(What to produce) Render the data from the line with "You are a computer-use agent. 1097x524" to the line with "should pyautogui.click(x=615, y=360)." as a Markdown table with the columns Row and Line, leaving out blank lines.

━━━━━━━━━━━━━━━━

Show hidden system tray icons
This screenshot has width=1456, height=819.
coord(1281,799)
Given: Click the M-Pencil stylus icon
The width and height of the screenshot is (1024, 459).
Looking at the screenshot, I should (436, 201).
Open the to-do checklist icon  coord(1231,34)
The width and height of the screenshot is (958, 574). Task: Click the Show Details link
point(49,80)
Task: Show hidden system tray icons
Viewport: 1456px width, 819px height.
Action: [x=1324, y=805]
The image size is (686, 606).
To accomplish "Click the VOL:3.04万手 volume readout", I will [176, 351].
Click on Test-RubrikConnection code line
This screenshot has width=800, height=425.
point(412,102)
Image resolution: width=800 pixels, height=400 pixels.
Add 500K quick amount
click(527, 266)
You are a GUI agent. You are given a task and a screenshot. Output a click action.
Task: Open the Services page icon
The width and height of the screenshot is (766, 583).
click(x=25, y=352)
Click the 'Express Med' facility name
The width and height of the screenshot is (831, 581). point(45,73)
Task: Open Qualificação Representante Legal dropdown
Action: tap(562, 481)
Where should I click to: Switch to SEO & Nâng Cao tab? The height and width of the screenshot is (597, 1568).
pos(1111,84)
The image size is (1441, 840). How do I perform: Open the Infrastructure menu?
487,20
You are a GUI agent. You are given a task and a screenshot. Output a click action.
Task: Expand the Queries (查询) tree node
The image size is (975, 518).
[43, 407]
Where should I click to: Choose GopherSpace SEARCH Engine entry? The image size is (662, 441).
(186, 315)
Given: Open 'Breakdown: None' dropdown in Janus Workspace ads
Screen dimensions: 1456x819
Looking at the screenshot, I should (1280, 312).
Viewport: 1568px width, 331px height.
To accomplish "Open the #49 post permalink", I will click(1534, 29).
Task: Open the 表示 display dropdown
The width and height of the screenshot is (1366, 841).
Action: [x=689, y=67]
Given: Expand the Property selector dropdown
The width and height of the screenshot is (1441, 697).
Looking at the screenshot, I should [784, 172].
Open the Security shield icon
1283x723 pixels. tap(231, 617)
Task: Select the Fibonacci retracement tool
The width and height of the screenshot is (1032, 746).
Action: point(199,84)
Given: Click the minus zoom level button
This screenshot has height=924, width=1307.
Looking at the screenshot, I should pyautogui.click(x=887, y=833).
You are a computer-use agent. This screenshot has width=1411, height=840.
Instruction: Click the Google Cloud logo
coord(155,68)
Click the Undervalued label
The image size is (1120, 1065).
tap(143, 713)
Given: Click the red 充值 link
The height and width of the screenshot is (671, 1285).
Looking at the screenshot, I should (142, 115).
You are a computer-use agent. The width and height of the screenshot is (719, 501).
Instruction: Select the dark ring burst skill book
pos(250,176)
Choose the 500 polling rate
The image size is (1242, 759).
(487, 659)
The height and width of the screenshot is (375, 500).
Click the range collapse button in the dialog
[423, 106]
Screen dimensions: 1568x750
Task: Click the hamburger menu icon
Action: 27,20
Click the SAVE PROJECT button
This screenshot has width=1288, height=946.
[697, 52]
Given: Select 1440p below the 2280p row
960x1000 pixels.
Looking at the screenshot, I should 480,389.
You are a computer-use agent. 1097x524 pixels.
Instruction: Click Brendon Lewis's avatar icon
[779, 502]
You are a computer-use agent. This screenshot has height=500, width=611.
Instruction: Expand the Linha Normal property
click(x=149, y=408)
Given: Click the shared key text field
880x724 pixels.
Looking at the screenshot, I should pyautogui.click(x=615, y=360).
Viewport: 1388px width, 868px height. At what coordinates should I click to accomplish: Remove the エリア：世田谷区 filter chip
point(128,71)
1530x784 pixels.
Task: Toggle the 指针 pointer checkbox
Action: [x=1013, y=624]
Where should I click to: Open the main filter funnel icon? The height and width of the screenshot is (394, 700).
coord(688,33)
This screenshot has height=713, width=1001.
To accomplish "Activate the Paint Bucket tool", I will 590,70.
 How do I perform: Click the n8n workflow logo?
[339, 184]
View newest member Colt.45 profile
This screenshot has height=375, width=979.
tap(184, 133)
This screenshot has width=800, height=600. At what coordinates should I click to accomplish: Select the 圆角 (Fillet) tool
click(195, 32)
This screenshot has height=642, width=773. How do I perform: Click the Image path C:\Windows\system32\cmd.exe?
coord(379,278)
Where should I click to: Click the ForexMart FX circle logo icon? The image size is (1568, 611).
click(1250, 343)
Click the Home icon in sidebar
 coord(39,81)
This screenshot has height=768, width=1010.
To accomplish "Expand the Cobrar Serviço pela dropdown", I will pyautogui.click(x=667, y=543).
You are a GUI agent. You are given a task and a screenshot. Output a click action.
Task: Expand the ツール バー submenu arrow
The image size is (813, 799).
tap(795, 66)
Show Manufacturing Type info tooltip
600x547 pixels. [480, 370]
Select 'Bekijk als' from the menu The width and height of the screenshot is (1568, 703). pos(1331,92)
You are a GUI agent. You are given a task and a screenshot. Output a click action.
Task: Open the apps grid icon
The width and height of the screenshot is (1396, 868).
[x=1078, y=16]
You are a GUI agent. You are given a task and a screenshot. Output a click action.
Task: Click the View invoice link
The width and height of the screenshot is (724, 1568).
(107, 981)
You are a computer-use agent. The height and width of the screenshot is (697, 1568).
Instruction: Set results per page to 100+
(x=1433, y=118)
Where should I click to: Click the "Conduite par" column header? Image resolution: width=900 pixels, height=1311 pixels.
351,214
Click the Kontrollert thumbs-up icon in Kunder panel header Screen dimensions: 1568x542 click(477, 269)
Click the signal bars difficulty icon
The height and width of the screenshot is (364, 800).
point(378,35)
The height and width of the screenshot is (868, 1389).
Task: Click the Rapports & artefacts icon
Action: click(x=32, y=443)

━━━━━━━━━━━━━━━━

(The reply)
| Row | Line |
|---|---|
| 1 | You are a computer-use agent. 1097x524 pixels. |
| 2 | Instruction: Click Brendon Lewis's avatar icon |
| 3 | [779, 502] |
| 4 | You are a computer-use agent. This screenshot has height=500, width=611. |
| 5 | Instruction: Expand the Linha Normal property |
| 6 | click(x=149, y=408) |
| 7 | Given: Click the shared key text field |
| 8 | 880x724 pixels. |
| 9 | Looking at the screenshot, I should pyautogui.click(x=615, y=360). |